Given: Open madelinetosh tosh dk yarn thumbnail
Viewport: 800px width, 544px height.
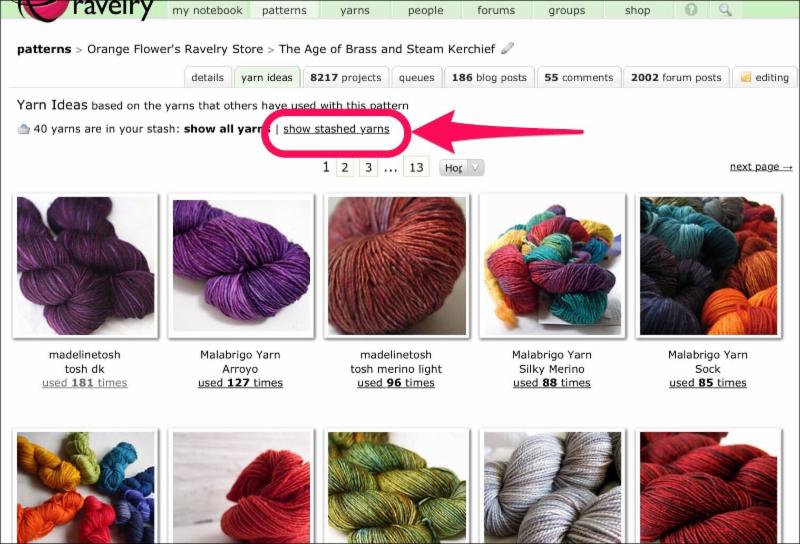Looking at the screenshot, I should 85,266.
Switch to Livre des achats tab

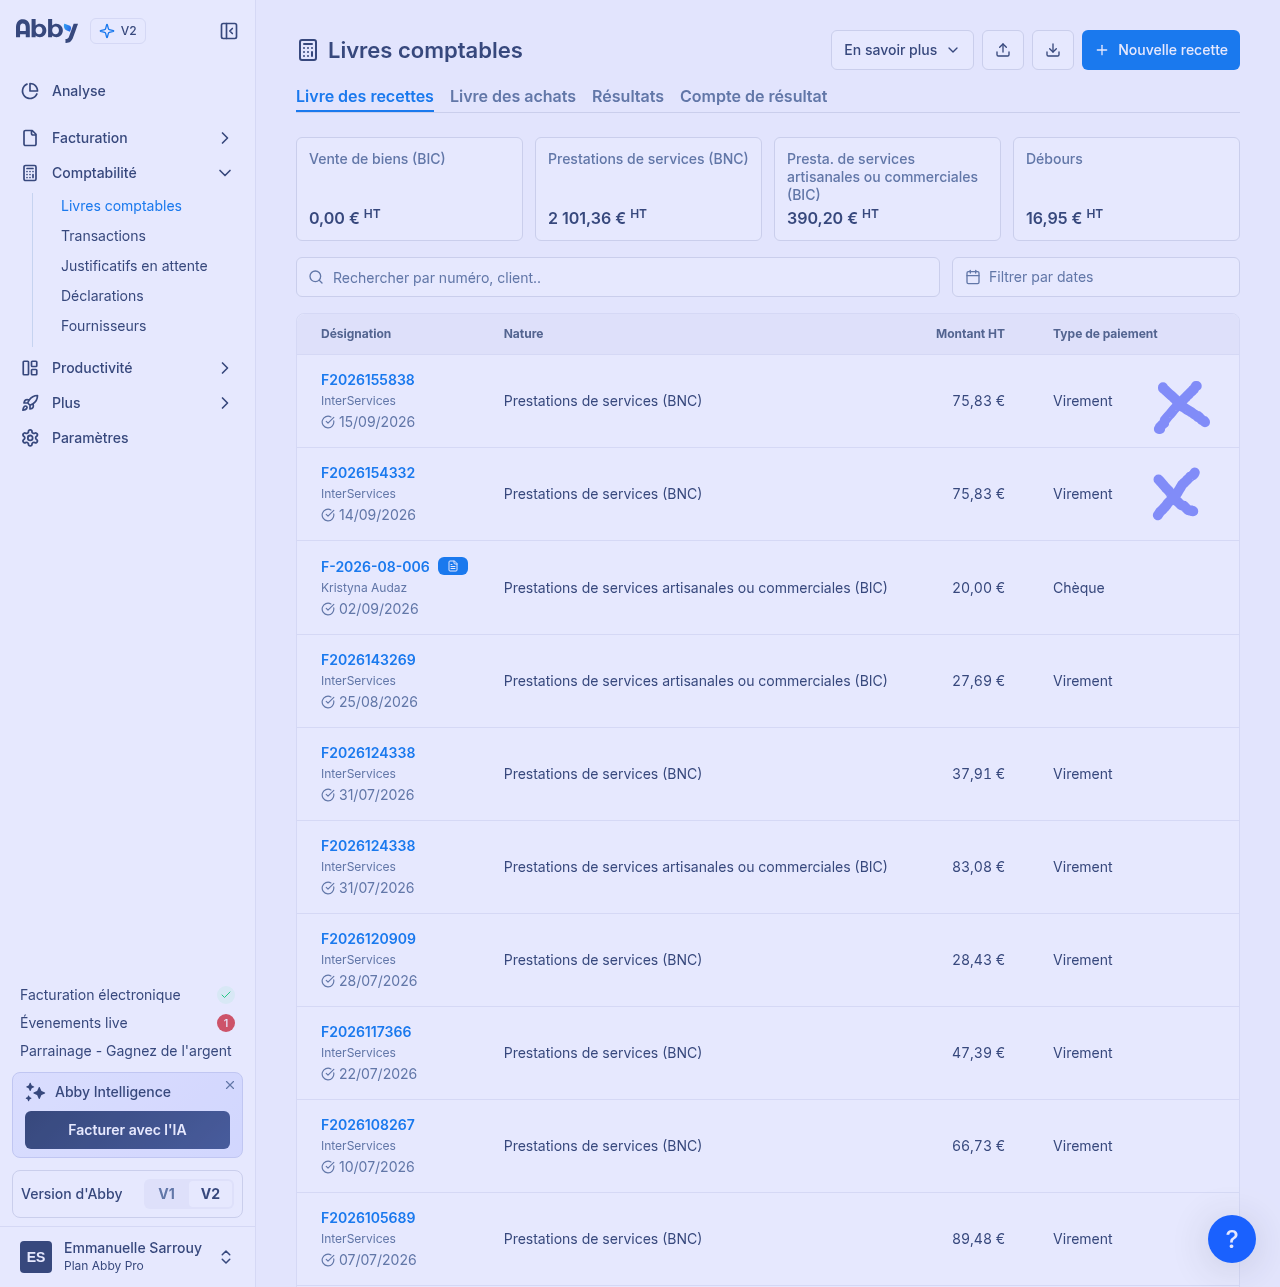pyautogui.click(x=513, y=96)
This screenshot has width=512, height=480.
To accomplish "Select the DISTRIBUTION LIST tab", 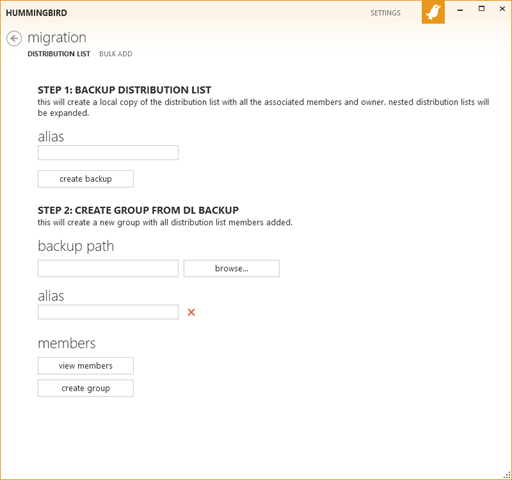I will [59, 54].
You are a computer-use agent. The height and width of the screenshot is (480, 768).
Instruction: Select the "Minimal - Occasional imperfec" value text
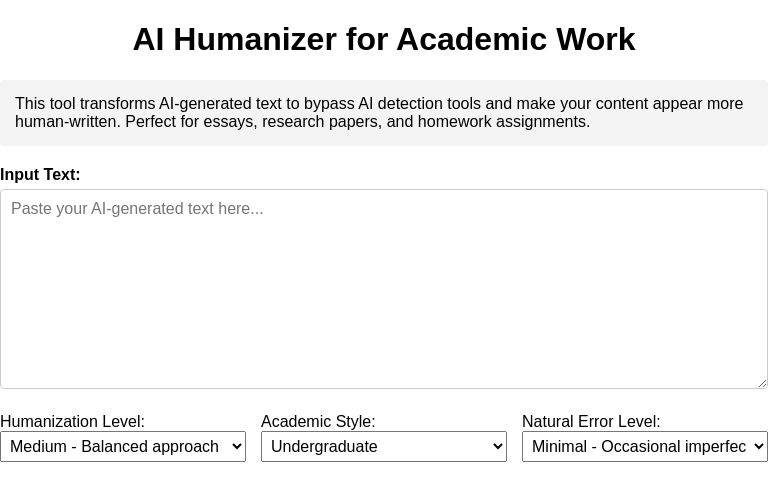pyautogui.click(x=640, y=446)
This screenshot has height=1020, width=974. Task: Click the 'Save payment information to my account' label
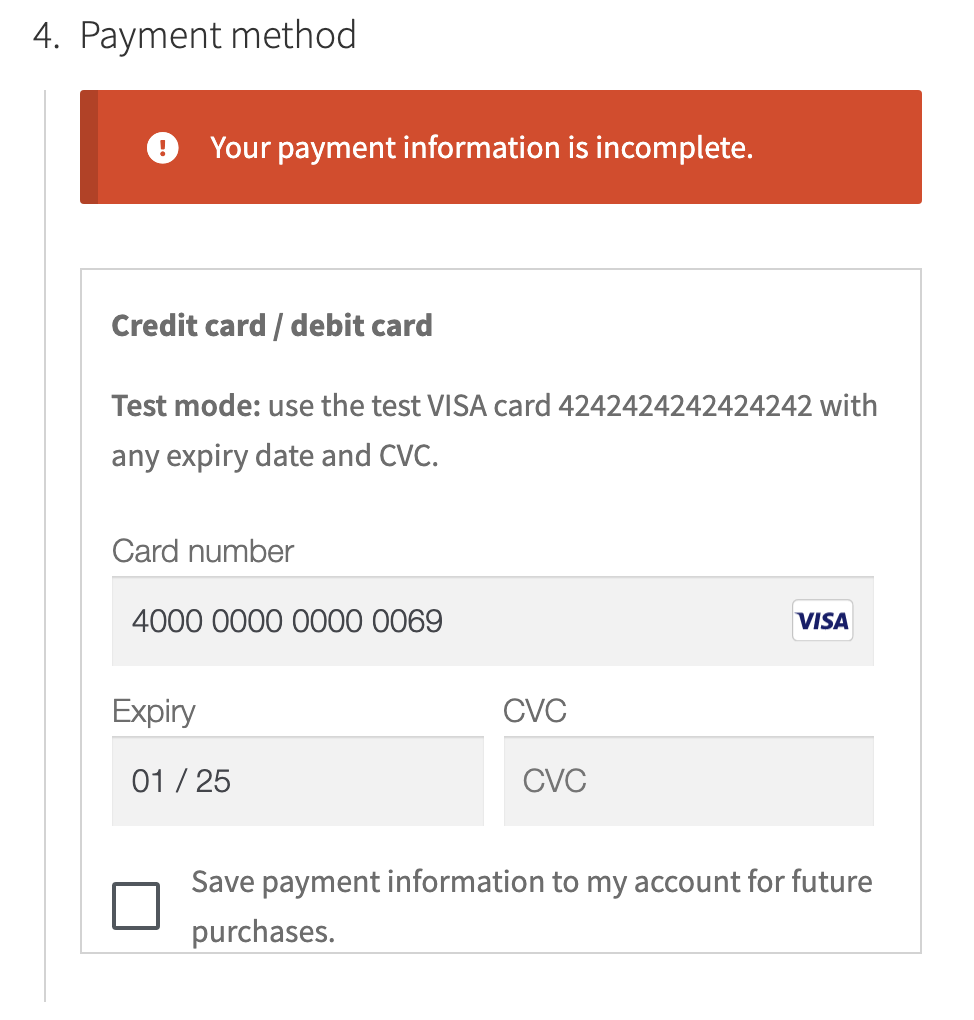pos(532,906)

Goal of the exercise
Starting at the line that holds "You are a computer-use", reproduce each line through the last one of the listing, and nothing more; the pictures stay out.

Expected answer
You are a computer-use agent. The height and width of the screenshot is (480, 768).
Instruction: Select the "Minimal - Occasional imperfec" value text
pyautogui.click(x=640, y=446)
This screenshot has height=1020, width=974. Task: Click the 'Save payment information to my account' label
pos(532,906)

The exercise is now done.